The accounted self: Scales, forms, and emotions in psychotherapy
How do psychotherapists make sense of mental and emotional difficulties? And how do they do so authoritatively in a field beset by uncertainty? Cognitive behavioral therapists (CBT) meet these challenges through the use of scales and forms I call “ego-inscriptions.” These tools help them convert patients’ subjective states into objective knowledge that can travel beyond the clinical setting to the experimental scene of randomized controlled trials, insurers’ reimbursement practices, and the sphere of self-help. Importantly, ego-inscriptions have helped cognitive behavioral approaches rise to dominance in psychotherapy. Yet this only tells a partial story of how these tools have shaped the field and the construction of psychotherapeutic knowledge. I draw on ethnographic observations in the training program of an outpatient clinic, interviews with psychotherapists, and the writings of mental health researchers and clinicians, to argue that while these standard tools have indeed cemented CBT’s institutional dominance, a different story emerges when we examine their use in clinical work. There, cognitive behavioral therapists fall back on psychoanalytically-informed strategies—what I call “affective-relational knowledge”—to make ego-inscriptions work. In other words, CBT clinicians turn to the very tools they disavow to shore up their expertise and claims to authority. This research has implications for how we theorize the relationship between standards, knowledge, and power in professional domains.
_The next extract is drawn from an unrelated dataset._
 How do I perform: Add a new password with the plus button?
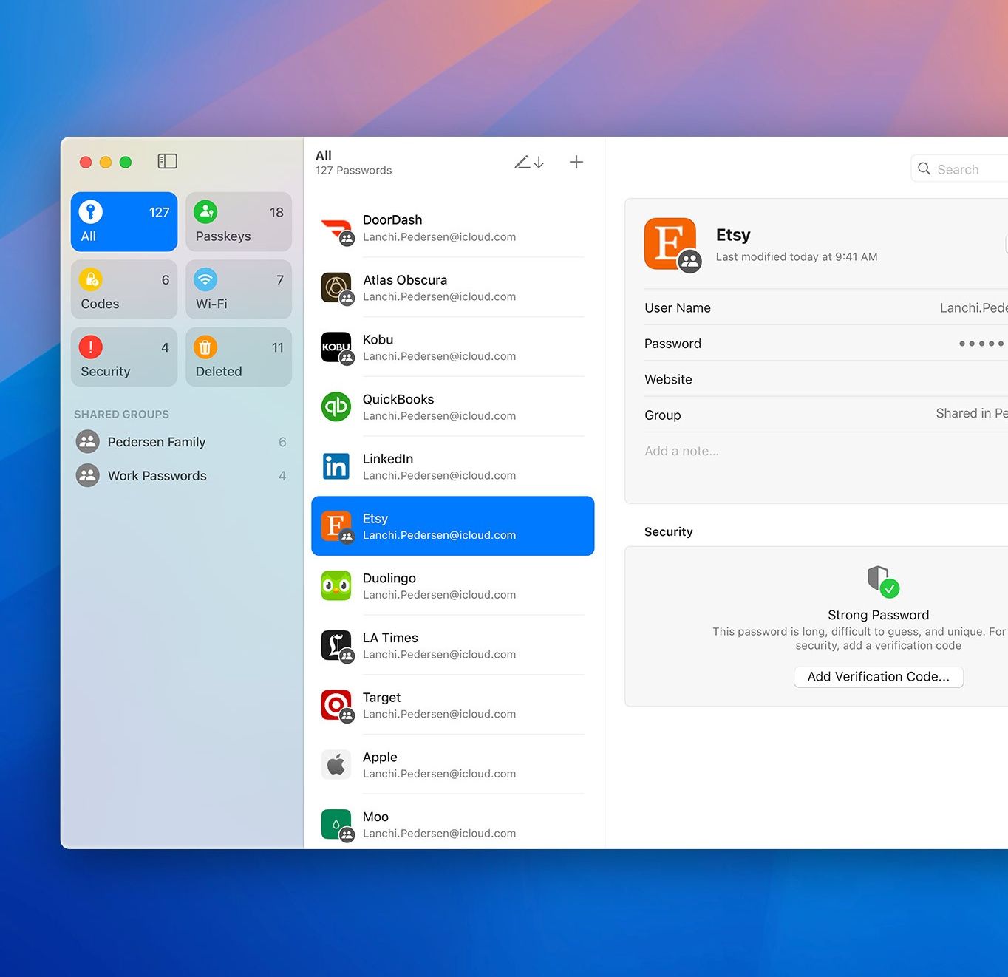click(x=576, y=161)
It highlights the importance of attending to institutional and individual levels of analysis, integrating the concerns of the sociology of professions with those of science and technology scholars.
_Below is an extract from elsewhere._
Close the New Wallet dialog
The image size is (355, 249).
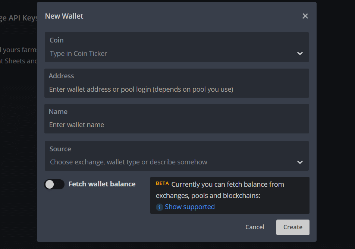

Mariana Craciun is a Postdoctoral Fellow in Sociology and Science in Human Culture at Northwestern University. She earned her Ph.D. in Sociology at the University of Michigan, Ann Arbor. Her research spans the sociology of professions and expertise, the sociology of medicine, and science and technology studies. Broadly, she investigates how social actors construct credible knowledge and identities in the face of uncertainty and contestation. Ethnographic, interview, and historical data inform her approach. Her research on psychotherapy has been funded by the National Science Foundation; an article related to this work has been published in Theory and Society,while two others have been accepted for publication at the American Journal of Sociology and Qualitative Sociology. She is writing a book manuscript on the field of talk therapy and is conducting research on a new project about the resurgence of electroconvulsive therapy.